La grande majorité des maladies rares, comme la maladie de Farber et la SMA-PME, sont d'origines génétiques. ©Pexels

Maladies rares ? Neuf Français sur dix ignorent ce qui se cache derrière ce terme selon un sondage Ipsos. Face à ces pathologies souvent taboues, l’espoir reste pourtant de mise. Les explications du médecin lyonnais et président de l’association ASAP for children pour les enfants victimes de la maladie de Farber et de la SMA-PME, Michel Vincent.

Les maladies rares sont souvent taboues. En France, 5% de la population souffriraient pourtant de l’une de ces pathologies méconnues, souvent d’origines génétiques et très peu fréquentes.
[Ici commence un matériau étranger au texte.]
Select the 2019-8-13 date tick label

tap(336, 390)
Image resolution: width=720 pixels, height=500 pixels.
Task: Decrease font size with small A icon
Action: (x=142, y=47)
Les maladies rares seraient-elles le parent pauvre de la médecine française ? Les patients se heurtent à un véritable parcours du combattant en matière de soins. L’absence fréquente de traitements efficaces se combine aux faibles moyens accordés à la recherche et, très souvent, à de très longs délais de diagnostic.

Deux de ces maladies (très) rares, la maladie de Farber et l’Amyotrophie spinale proximale avec épilepsie myocolonique progressive (SMA-PME), sont au coeur des actions de l’association ASAP for Children, qui œuvre au profit d’enfants touchés par ces deux maladies neurodégénératives. Pneumologue à Lyon, son président, le docteur Michel Vincent, dont la petite-fille est elle-même atteinte de SMA-PME, explique notamment pourquoi il est essentiel de conserver de l’espoir.

 

Quels sont les points communs entre maladie de Farber et SMA-PME?

Pour ces deux maladies génétiques dites lysosomales, le gène touché est le même : le gène ASAH1. Ce gène code une enzyme nommée céramidase, qui contribue au bon fonctionnement de nos cellules. Les enfants atteints de la maladie de Farber ont un déficit complet en céramidase, leur espérance de vie est de fait très courte, autour des deux ans. Ceux touchés par la SMA-PME ont un déficit énorme, mais moins important. La maladie se déclare plus tard, entre 6 et 10 ans, et le décès survient en moyenne dans les dix ans maximum.

Leur évolution est très rapide pouvant aller à la perte d’autonomie complète et, du fait d’incidences cardiaques et respiratoires, jusqu’à la mort prématurée du jeune patient.

 

Un risque sur quatre d’en ”hériter” de parents porteurs

Comment contracte-t-on la maladie ?

La transmission est génétique, lorsque les deux parents sont porteurs du gène défaillant. Leur enfant, garçon ou fille, a alors un risque sur quatre de recevoir les deux gènes défaillants, celui de leur père et celui de leur mère. C’est le cas de ma petite-fille, dont les premiers signes ont été détectés à six ans. Le diagnostic est tombé officiellement à l’âge de neuf ans, elle en a aujourd’hui onze.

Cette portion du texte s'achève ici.